» Work request
The answer must consist of every line below containing "number".

Collected data
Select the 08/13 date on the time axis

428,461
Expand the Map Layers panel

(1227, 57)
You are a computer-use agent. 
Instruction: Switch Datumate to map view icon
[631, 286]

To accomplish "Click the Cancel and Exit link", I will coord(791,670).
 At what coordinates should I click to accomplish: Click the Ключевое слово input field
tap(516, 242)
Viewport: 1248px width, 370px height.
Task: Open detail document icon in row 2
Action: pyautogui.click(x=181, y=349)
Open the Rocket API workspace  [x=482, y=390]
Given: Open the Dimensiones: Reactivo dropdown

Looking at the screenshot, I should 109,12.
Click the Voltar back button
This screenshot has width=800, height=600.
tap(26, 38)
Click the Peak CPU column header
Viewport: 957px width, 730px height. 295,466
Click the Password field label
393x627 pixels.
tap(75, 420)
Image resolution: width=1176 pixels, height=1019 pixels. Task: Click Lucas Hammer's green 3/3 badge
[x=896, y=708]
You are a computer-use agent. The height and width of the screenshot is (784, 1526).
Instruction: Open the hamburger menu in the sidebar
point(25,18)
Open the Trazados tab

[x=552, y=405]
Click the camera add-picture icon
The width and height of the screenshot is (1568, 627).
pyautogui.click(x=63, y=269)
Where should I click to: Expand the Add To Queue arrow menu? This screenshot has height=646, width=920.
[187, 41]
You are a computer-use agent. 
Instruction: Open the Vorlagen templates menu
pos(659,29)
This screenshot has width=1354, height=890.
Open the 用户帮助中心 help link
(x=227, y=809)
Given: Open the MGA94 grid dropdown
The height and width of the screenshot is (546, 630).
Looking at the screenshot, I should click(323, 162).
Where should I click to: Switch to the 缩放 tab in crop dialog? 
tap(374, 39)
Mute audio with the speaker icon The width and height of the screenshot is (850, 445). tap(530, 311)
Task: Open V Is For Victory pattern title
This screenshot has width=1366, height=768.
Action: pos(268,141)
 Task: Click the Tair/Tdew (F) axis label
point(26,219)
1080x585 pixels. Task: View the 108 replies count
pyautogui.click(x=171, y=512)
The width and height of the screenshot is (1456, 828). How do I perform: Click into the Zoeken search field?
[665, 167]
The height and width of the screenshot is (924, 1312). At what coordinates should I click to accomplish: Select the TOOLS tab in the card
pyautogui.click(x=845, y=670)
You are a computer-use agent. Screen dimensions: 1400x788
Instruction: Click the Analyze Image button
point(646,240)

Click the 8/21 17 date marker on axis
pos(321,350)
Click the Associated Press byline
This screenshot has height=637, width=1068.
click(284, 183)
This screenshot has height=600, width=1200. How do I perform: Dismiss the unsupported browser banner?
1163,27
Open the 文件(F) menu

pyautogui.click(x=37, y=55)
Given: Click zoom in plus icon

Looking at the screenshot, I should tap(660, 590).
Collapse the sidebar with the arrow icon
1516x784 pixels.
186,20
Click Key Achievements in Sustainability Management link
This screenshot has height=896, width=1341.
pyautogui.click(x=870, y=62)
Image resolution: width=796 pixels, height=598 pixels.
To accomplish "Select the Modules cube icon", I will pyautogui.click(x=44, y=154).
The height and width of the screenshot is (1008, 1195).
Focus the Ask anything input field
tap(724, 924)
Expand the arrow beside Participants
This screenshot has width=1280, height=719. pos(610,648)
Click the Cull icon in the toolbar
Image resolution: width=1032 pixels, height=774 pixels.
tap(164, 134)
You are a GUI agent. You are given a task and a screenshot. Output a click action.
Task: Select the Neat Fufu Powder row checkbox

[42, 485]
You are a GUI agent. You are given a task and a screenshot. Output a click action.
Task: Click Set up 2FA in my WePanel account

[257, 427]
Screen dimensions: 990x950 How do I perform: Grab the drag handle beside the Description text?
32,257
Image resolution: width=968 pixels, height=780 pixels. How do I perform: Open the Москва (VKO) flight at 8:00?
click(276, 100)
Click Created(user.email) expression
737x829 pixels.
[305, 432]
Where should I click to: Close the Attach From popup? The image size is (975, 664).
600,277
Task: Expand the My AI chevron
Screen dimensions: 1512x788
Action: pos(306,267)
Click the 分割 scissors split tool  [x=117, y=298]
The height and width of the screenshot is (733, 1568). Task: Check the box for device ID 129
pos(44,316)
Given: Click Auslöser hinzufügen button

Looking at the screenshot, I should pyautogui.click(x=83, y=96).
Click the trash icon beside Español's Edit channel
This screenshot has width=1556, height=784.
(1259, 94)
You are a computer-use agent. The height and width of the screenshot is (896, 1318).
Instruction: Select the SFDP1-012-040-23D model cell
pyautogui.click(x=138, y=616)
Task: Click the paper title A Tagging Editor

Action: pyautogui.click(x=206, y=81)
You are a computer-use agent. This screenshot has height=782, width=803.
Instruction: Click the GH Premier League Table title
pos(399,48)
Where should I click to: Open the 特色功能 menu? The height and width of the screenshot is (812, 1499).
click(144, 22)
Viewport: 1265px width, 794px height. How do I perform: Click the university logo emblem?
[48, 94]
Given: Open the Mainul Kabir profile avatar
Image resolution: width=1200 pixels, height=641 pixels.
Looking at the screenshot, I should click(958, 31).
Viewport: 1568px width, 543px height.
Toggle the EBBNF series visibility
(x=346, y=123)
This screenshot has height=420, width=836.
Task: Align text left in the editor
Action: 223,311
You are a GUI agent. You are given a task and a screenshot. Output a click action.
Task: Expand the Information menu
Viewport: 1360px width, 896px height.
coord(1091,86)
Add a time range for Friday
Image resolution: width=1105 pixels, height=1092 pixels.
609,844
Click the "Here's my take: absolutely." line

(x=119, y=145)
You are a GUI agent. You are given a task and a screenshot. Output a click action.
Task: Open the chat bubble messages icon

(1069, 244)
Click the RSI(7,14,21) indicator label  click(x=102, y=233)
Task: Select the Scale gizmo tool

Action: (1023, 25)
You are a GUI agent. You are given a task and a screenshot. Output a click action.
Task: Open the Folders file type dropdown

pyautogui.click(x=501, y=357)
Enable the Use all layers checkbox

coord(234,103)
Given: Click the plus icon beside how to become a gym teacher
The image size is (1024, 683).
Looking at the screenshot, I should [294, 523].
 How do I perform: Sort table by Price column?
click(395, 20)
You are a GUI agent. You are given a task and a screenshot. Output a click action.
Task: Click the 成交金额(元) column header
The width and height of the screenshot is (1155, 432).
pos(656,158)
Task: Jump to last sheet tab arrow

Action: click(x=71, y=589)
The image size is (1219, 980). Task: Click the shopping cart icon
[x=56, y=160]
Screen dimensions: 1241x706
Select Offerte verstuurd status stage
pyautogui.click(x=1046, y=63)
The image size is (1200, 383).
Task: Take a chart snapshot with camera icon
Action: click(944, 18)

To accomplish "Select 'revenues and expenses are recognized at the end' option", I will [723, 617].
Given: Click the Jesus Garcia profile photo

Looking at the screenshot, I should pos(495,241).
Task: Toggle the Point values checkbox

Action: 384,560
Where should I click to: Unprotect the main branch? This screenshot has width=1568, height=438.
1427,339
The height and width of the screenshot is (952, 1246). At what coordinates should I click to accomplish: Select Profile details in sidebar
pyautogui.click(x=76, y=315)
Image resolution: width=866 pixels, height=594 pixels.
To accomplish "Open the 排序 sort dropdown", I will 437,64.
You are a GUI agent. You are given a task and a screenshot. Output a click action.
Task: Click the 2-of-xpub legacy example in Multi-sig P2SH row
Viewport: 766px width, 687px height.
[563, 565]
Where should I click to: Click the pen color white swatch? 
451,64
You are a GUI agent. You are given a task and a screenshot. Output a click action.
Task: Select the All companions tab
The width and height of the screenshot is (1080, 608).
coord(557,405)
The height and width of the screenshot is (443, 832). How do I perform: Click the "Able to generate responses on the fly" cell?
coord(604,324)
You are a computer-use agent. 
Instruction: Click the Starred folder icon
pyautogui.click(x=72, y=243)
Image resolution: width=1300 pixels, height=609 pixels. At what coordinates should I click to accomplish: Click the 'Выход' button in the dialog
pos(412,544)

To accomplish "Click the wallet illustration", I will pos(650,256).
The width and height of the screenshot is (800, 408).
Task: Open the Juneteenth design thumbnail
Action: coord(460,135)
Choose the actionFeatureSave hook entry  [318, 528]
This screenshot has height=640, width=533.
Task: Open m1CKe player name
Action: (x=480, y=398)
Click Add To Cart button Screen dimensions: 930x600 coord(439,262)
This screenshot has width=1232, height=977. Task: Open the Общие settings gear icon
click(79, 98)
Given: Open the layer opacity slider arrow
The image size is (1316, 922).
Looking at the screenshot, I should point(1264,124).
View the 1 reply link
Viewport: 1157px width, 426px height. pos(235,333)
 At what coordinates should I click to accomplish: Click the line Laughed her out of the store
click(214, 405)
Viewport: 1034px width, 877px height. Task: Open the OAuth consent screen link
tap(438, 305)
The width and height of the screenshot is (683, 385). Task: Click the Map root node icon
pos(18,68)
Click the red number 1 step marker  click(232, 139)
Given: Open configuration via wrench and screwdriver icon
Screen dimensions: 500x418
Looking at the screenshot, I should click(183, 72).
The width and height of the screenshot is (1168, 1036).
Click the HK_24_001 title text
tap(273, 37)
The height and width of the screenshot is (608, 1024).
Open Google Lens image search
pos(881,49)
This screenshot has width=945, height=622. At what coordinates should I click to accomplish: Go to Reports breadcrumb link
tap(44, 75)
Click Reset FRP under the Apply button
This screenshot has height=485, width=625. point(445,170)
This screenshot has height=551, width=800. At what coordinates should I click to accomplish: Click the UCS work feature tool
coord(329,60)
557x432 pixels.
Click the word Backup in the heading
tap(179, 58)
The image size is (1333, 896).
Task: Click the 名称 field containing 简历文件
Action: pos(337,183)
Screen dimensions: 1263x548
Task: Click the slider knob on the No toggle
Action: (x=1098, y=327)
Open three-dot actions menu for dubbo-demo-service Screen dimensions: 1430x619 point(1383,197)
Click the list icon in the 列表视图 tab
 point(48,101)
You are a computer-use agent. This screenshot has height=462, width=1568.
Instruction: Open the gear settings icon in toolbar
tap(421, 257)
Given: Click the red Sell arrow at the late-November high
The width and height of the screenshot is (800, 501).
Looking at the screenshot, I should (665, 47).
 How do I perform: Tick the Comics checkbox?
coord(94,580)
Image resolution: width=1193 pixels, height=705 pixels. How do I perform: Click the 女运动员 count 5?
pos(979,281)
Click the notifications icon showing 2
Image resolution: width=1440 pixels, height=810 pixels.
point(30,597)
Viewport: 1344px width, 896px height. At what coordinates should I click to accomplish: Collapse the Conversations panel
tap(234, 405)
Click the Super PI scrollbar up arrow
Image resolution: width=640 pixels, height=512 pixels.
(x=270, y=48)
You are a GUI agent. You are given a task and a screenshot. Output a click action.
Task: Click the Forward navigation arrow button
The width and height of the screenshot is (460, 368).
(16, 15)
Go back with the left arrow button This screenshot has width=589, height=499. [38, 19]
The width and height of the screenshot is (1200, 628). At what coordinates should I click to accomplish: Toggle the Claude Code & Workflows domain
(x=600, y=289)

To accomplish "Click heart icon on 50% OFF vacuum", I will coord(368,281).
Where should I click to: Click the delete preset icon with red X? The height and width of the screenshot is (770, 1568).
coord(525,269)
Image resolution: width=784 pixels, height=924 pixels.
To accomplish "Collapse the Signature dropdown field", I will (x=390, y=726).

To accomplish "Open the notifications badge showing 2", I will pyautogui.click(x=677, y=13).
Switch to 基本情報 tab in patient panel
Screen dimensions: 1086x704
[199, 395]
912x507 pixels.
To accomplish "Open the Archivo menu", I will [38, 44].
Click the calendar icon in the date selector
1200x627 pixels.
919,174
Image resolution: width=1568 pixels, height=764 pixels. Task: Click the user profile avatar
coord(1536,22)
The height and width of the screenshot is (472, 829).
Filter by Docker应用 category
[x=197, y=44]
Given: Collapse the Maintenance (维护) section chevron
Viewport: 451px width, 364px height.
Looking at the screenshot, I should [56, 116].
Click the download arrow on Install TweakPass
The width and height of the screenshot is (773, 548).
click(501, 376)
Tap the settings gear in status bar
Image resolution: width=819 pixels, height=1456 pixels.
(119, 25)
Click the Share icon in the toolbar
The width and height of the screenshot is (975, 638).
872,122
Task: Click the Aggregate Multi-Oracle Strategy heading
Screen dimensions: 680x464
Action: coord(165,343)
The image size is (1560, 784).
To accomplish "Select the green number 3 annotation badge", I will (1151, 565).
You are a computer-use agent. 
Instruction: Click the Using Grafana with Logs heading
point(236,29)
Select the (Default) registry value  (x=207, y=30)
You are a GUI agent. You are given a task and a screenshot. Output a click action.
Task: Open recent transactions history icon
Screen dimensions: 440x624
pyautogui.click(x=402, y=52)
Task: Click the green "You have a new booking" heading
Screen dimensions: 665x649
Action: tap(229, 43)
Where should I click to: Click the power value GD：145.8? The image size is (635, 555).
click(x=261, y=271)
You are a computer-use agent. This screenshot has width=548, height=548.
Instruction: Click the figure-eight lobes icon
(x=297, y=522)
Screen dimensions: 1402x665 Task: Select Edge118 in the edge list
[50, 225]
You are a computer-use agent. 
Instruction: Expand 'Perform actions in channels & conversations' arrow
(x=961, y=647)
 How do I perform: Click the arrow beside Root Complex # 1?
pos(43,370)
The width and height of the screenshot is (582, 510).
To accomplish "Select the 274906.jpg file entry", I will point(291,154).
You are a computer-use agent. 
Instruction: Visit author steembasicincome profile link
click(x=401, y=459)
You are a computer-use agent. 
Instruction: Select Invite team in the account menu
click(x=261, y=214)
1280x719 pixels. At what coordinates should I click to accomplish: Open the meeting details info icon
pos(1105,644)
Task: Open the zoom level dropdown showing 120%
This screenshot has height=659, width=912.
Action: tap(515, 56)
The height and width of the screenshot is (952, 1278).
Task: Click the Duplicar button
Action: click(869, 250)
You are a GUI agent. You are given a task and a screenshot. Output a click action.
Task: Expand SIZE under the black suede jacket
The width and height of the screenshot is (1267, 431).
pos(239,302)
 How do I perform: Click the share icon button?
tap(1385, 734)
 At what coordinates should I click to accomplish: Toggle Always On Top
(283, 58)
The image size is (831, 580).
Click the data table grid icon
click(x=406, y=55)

» Written solution
Click the red number 1 step marker  click(232, 139)
To accomplish "Select the green number 3 annotation badge", I will (1151, 565).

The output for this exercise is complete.